The Comptroller & Auditor General's Office (C&AG) has tendered for the appointment of "expert assistance" to help in its work with the State agency.
The C&AG, which has in the past expressed concern about its staffing levels and ability to audit the bad bank, said the expert will help in reviewing and assessing Nama's strategies and its performance in achieving its objectives.
"The expert's work will include detail review of a sample of both property and loan disposals, and of investment/lending transactions, by Nama, to include assessment of returns earned by Nama, with the focus on review of the decision making process," the tender notice for the position said.
It said that the assessment should consider the impact on those returns of the timing of disposals and lending, and whether all relevant information was appropriately considered when the disposal decisions were made.
In a statement, the C&AG's office said it's not unusual for the office, or auditors in general, to engage the services of external experts to advise in either its financial audit or reporting work in areas where specialist expertise is required.
"A number of external experts, eg valuers, lawyers, were engaged by the office in the period 2010 to 2014 for specific tasks as part of the financial audit of Nama and/or for assistance in the preparation of reports on Nama, where the office did not have the in-house expertise or expert knowledge required for specific areas," the statement said.
"Such experts have also been used in other studies, eg medical consultants engaged to assist in examination of day surgery; and statisticians to advise on sampling methodology," it added.
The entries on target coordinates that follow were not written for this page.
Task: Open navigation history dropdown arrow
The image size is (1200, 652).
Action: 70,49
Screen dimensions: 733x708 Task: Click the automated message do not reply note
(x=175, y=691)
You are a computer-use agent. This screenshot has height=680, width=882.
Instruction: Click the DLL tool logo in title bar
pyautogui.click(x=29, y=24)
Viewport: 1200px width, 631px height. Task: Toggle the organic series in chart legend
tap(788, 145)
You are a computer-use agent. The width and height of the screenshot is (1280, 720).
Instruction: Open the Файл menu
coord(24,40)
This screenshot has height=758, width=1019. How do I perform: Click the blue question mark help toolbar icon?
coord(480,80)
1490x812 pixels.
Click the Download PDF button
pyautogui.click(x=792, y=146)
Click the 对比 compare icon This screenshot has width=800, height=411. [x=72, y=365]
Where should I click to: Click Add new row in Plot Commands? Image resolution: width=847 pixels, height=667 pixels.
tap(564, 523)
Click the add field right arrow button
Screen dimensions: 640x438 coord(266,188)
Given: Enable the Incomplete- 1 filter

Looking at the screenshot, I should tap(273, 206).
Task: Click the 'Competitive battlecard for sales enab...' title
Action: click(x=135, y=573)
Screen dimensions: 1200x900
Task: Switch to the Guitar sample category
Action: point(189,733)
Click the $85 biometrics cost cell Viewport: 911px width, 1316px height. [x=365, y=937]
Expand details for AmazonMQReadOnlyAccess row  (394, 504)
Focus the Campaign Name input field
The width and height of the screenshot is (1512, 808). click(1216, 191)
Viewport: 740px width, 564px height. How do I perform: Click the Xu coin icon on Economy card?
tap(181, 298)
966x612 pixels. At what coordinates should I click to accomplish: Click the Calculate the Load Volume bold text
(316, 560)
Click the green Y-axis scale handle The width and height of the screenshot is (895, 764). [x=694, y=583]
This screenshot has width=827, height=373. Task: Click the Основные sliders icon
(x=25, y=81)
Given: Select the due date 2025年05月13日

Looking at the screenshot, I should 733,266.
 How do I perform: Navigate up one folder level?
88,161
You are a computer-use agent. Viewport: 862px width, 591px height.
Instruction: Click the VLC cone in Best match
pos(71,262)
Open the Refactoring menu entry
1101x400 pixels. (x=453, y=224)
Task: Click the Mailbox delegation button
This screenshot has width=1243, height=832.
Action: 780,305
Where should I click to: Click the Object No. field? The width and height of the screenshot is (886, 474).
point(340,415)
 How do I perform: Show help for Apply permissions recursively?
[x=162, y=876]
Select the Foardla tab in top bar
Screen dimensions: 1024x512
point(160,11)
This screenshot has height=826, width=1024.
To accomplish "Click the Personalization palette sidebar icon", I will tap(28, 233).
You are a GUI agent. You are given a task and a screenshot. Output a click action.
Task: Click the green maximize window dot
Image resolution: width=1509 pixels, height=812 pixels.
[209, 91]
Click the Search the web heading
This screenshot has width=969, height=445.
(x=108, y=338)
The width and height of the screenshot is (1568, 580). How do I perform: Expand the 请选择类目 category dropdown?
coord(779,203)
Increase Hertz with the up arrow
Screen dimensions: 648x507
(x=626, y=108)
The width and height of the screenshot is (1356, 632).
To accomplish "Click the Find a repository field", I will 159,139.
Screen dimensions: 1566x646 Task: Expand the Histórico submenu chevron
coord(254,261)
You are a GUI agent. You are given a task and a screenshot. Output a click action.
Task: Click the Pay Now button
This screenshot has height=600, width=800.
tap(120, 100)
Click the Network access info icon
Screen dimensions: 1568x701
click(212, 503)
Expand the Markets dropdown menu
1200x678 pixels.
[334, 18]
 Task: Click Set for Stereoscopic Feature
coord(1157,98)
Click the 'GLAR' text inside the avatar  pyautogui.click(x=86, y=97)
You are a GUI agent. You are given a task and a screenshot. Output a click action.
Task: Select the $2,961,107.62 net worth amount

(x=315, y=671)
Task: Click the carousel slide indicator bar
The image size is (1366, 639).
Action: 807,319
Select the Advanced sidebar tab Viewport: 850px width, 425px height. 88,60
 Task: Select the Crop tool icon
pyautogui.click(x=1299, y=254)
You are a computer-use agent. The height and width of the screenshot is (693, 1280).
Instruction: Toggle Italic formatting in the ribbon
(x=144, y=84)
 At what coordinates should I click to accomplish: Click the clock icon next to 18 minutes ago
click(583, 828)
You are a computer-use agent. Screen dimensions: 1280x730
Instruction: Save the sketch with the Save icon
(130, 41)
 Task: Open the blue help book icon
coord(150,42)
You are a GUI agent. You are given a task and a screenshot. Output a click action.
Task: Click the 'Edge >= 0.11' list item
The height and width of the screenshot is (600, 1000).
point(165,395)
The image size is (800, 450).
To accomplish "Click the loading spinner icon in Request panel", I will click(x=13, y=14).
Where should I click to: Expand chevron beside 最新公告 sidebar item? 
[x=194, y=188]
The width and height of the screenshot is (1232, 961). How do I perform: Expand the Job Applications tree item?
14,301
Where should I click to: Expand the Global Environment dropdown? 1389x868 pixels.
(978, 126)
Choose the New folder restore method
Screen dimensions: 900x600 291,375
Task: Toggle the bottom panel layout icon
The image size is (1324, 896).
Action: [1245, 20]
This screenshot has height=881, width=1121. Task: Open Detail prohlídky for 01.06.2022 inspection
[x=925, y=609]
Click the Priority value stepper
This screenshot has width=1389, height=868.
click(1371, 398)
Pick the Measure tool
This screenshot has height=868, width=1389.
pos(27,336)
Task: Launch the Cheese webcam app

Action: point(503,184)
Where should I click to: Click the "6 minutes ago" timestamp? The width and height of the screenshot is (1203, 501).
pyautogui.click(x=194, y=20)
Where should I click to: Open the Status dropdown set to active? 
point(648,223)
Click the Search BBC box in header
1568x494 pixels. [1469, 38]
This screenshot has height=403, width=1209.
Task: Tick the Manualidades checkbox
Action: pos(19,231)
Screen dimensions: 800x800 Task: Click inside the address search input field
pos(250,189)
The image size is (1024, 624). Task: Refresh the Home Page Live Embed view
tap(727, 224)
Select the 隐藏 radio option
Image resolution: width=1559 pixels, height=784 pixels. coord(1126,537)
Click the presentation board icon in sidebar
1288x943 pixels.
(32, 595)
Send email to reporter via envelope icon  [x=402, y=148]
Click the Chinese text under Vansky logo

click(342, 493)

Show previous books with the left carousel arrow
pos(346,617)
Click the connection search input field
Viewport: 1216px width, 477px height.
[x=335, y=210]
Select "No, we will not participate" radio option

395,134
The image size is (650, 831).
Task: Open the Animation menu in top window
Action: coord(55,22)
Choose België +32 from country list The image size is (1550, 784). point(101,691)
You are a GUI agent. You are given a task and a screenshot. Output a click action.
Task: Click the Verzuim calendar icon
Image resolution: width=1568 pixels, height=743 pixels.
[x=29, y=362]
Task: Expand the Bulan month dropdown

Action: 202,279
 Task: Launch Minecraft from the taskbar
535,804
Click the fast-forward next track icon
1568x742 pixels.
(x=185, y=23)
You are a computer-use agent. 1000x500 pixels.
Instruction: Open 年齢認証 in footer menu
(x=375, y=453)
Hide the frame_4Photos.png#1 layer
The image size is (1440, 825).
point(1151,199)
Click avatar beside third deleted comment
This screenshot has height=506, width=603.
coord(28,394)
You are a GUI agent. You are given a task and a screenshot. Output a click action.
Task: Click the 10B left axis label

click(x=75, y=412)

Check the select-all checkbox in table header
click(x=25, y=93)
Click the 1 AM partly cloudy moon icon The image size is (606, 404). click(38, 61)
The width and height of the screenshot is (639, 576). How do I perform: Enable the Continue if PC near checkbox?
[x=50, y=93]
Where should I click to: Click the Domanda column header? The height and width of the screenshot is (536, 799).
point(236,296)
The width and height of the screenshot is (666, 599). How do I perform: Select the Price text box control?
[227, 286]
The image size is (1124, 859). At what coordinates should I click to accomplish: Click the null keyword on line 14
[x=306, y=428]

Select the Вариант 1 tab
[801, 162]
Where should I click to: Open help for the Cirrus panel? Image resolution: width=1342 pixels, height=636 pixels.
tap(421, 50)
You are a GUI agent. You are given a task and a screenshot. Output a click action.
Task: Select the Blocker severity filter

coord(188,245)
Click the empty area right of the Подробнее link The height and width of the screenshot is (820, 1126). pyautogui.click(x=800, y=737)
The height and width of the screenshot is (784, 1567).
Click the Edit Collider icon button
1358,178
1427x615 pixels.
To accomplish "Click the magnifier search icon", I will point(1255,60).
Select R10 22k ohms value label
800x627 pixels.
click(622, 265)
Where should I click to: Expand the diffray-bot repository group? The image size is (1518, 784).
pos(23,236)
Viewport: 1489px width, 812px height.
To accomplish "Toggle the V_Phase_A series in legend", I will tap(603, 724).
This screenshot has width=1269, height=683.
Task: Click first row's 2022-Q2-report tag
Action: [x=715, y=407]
The C&AG's office said it would not be making any comment on Nama's strategies in advance of the report being completed.
The C&AG's office gives opinions on the financial accounts of State bodies, but also reports on matters relating to value for money and the administration of public funds.
It comes just weeks after it emerged that the C&AG's office had warned last year the that it was so badly resourced, it could progress less than a tenth of the reporting topics it had identified.